=== PASSAGE EXTRAIT ===

%%

Après avoir débuté sur le site des Tanneurs, Tale Me dispose aujourd'hui d'un showroom à Saint-Gilles, ainsi qu'à Paris depuis un an. Les ateliers pour leur part sont implantés au sein du site de Greenbizz Brussels.

10 000 - Le stock de vêtements donc dispose Tale Me compte actuellement quelque 10 000 pièces qui permettent de répondre aux demandes de 2000 abonnés.

La formule proposée est d'une simplicité... enfantine. "Nous sommes le Netflix du vêtement pour jeunes enfants, résume la fondatrice. C'est exactement le même système. Les gens choisissent une formule d'abonnement mensuel. Ils peuvent ensuite choisir un certain nombre de vêtements chaque mois, qu'ils échangent ensuite en fonction des changements de taille, de la saison ou simplement de leurs envies. Tout fonctionne en ligne. Ils sont livrés à la maison ou en points-relais, mais ils peuvent aussi venir les retirer ici. Au total, nous disposons de 10 000 pièces. La boutique n'est en fait qu'une vitrine où nous proposons quelques échantillons de notre gamme pour que les personnes intéressées puissent se rendre compte de ce que nous proposons et établir une relation de confiance."
En parallèle, Tale Me organise également des ateliers "do it yourself", "zéro déchet" "home organizing" ou "hypno-naissance" qui permettent de renforcer les liens avec sa communauté d'utilisateurs - "les parents de demain".

%%

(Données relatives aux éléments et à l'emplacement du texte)
%%

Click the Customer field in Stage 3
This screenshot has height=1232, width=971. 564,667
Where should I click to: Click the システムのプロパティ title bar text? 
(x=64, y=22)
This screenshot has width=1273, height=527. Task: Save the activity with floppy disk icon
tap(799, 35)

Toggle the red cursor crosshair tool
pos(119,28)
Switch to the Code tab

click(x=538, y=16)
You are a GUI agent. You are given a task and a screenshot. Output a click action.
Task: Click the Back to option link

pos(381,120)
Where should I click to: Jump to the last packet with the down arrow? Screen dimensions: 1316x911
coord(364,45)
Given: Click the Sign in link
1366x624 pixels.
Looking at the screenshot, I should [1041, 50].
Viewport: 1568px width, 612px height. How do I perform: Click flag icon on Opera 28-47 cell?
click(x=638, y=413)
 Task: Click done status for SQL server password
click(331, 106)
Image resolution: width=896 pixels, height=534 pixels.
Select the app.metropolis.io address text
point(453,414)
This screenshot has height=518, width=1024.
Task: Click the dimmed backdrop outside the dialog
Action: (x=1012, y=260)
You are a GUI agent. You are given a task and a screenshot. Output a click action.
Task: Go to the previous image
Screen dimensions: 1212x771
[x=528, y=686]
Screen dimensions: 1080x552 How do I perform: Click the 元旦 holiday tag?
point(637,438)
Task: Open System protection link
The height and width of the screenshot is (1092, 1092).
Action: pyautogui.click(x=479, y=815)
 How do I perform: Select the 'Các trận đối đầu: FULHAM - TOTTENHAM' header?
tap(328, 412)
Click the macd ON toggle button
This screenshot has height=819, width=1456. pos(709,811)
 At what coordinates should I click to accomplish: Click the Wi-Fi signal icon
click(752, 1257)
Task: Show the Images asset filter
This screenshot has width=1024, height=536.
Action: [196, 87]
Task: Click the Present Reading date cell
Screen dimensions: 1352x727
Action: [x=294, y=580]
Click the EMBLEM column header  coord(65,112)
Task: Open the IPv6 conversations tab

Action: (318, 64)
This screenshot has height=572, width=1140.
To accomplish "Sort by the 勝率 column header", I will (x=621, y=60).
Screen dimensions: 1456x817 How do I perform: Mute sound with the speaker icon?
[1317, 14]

%%

=== TRAVAIL DEMANDÉ ===
**a.** D'après l'extrait consacré à Tale Me, où les ateliers de l'entreprise sont-ils implantés ?
**b.** Reprenez, dans l'extrait consacré à Tale Me, le passage allant de « Après avoir débuté » jusqu'à « de Greenbizz Brussels. », en remplaçant « showroom » par « espace d'exposition ».
**c.** Poursuivez l'extrait consacré à Tale Me à partir de l'endroit où il s'arrête.
Les enregistrements n'interviennent en rien dans ce travail.

=== RÉSULTATS DE L'EXERCICE ===
**a.** Les ateliers de Tale Me sont implantés au sein du site de Greenbizz Brussels.

**b.**
Après avoir débuté sur le site des Tanneurs, Tale Me dispose aujourd'hui d'un espace d'exposition à Saint-Gilles, ainsi qu'à Paris depuis un an. Les ateliers pour leur part sont implantés au sein du site de Greenbizz Brussels.

**c.**
Qualité, réparation, insertion

Grâce au système proposé par Tale Me, les vêtements peuvent être utilisés par quatre ou cinq enfants différents, alors que ceux que l'on achète son rarement réutilisés plus d'une fois - par le petit frère ou la petite soeur, un cousin, les enfants des amis... Le secret ? La qualité. "On ne travaille qu'avec des marques de référence et nous sommes très attentifs au sourcing, à ce que ces produits que nous achetons neufs soient produits dans le respect de l'environnement et des hommes", insiste Anna Balez.
"C'est une démarche globale dans le temps, développe-t-elle. Pour faire durer le vêtement, il faut maîtriser sa conception dès le départ afin de pouvoir le réparer. Quand on dit réparer, ce n'est pas remettre un patch Mickey sur un trou, cela veut dire enlever une manche et en remettre une neuve sans que cela se voie. Et pour arriver à cela, il faut que l'on ait au départ du tissu de qualité. On se tourne donc vers des petits créateurs qui peuvent nous fournir le tissu pour les réparations et nous fabriquons aussi des vêtements nous-mêmes."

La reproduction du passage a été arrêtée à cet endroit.